I thought a bit more about this, and I have another idea around this. At some level this would be quite a deviation from the current Juliaup philosophy, but I think there would be ways to phase that in gently, maybe even in a non-breaking way. Haven't really figured out how, though ;)

I'll use julialauncher in the description, but of course users would just type julia instead.

Imagine a world for a moment where we didn't have the concept of Juliaup channels, nor the concept of a default Juliaup channel or any of this. Instead, when one runs julialauncher without any extra info, julialauncher will look for a project named ~/.julia/environments/default/. For a moment let's assume that this always exists and worry how we bootstrap that later. julialauncher would then read the Julia version from the Manifest.toml from that file and launch that version of Julia with that default project activated, i.e. --project=~/.julia/environments/default/. So, in this design, instead of storing the default Julia version in a Juliaup config file, we store that info in the manifest of the default project.

If a user launches julialauncher with a project specified, i.e. julialauncher --project=SOMETHING then we read the Julia version from that manifest, and launch that version of Julia with that project activated.

In this world, juliaup update would no longer exist. Instead, the package manager would be in charge of updating Julia versions in manifest files. Instead of specifying a channel, we would use compat entries in the Project.toml for Julia itself.

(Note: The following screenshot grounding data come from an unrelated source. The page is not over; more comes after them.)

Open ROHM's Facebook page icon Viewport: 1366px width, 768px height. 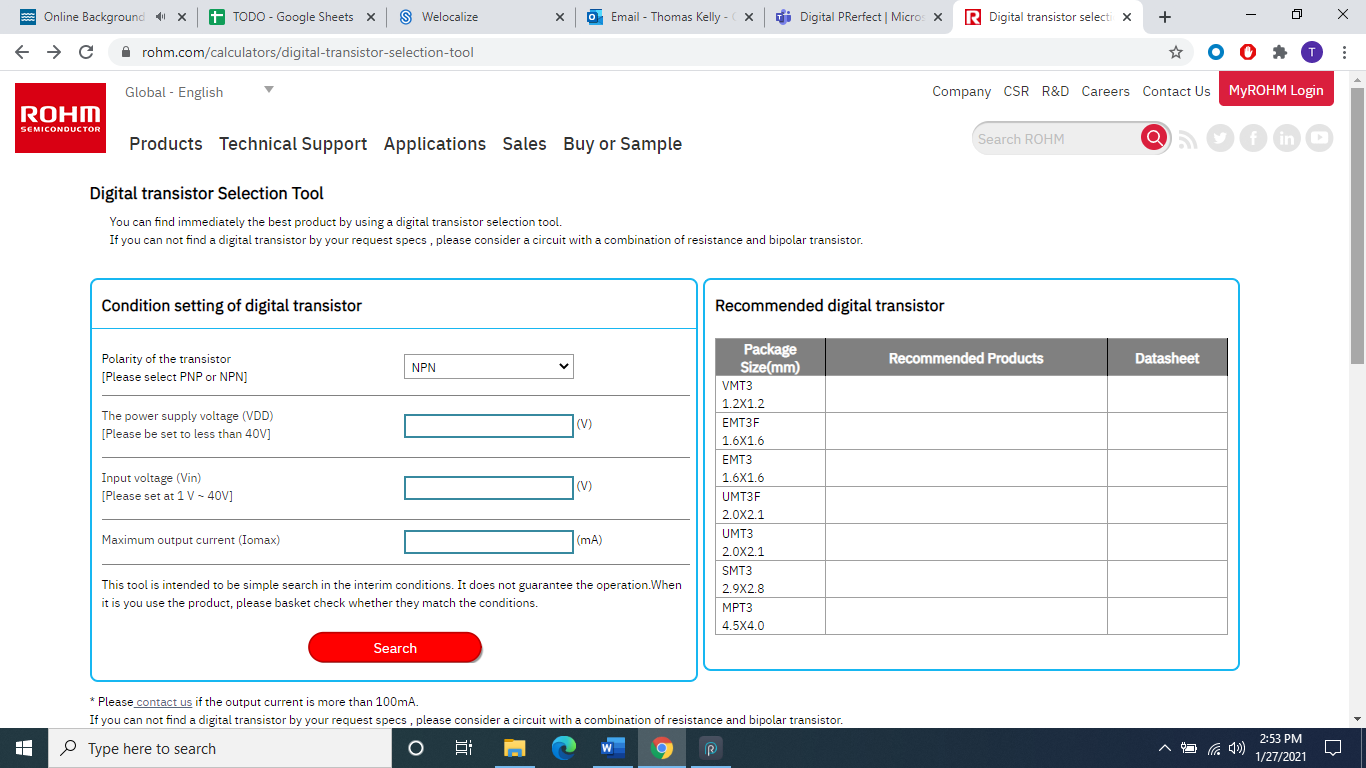click(x=1253, y=139)
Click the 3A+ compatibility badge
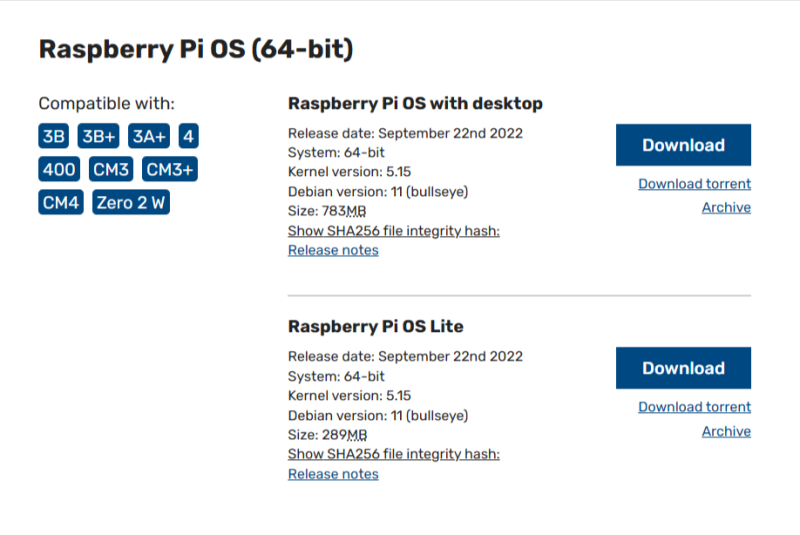Screen dimensions: 800x535 pyautogui.click(x=149, y=137)
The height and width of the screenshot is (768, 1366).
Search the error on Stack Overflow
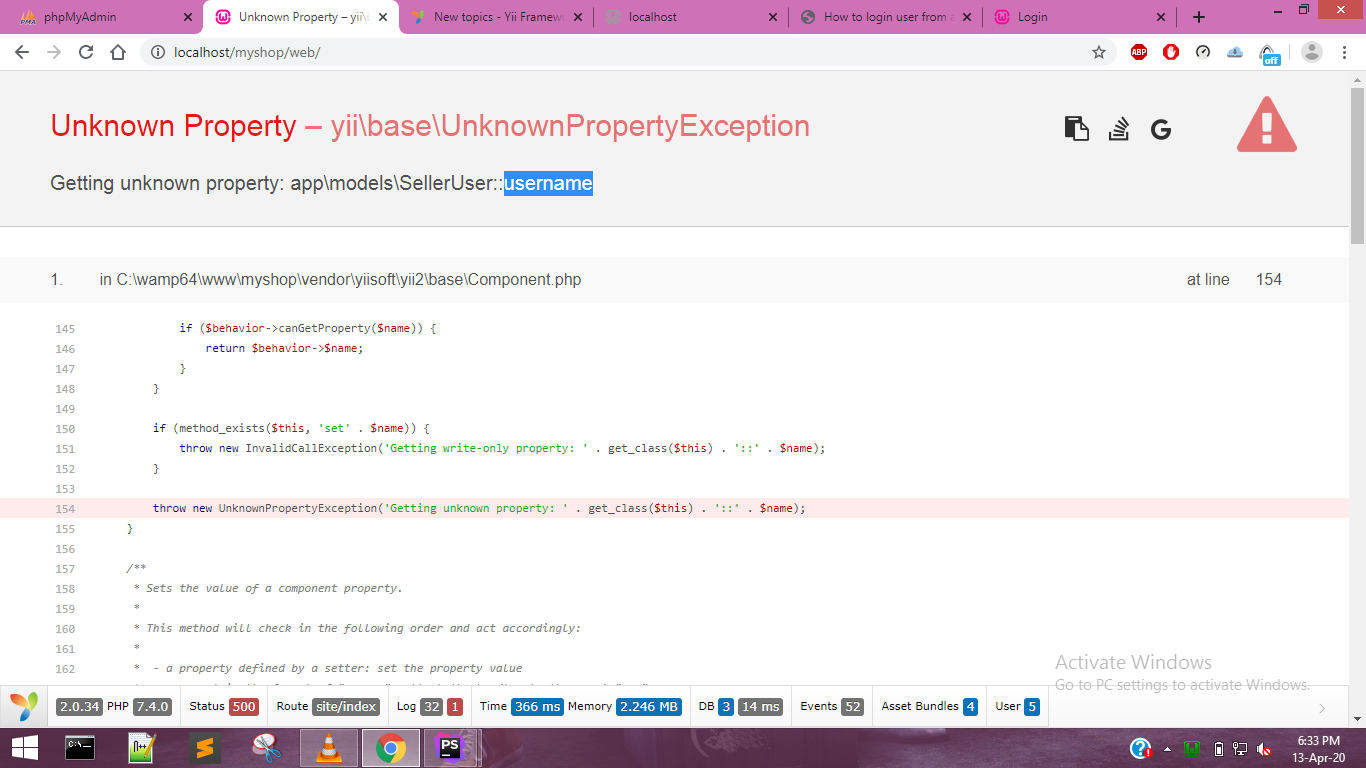pos(1119,129)
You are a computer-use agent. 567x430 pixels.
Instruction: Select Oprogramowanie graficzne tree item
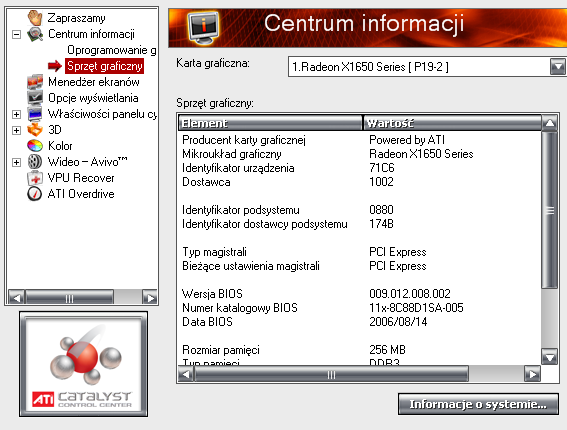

So, specifically, when julialauncher looks at a project to active, it will also look at the julia item in [compat] in the Project.toml for that project, and if a newer version of Julia exists that matches, it would output a message "A new version of Julia exists, to update, run pkg> update." The package manger would have to be able to handle Julia itself, but from a user's point of view if one runs pkg> update then the package manager resolves not just package versions, but also the Julia version itself. If that leads to a change in the Julia version, the package manager ends with "Please restart Julia" or something like that.

Picking a specific Julia version now essentially becomes an exercise of either pinning Julia to a specific version with the package manager, or just generally editing the compat section of the Project.toml. Maybe the package manager could gain a compat command that would make it easier to modify the compat entry for something, so that I could for example say pkg> compat julia ~1.8 and that would be equivalent of using the 1.8 channel in the current Juliaup design. We could also have some custom compat values for Julia itself, for example pkg> compat julia lts could work. EDIT: Yes, David has in the meantime discovered that pkg> compat is already a thing :)

Some other random thoughts:

I see two main things that this design would do for us: 1) In generally I think it is not ideal that at the moment one can change the Julia version independently of updating a Manifest.toml. It seems to me that one by definition then will be in a state where things might not compatible. I think the core idea of this proposal is that any change to the Julia version should be done holistically by also looking at the packages in a project and making sure that everything resolves properly and then modifying a Manifest.toml. Essentially the only version selector for the Julia version would always be the version specified in some Manifest.toml. 2) As a side benefit, this would also supersede this proposal. I.e. we would automatically always have an active project, and we would get rid of the problem that users add all sorts of things to a project that is always active via the stacked environment stuff.

Alright, this is obviously not a fully fleshed out proposal, but I thought I'd throw it out here and see what others think :) CC @StefanKarpinski, @KristofferC, @staticfloat, @IanButterworth and obviously everyone else who wrote in this thread before.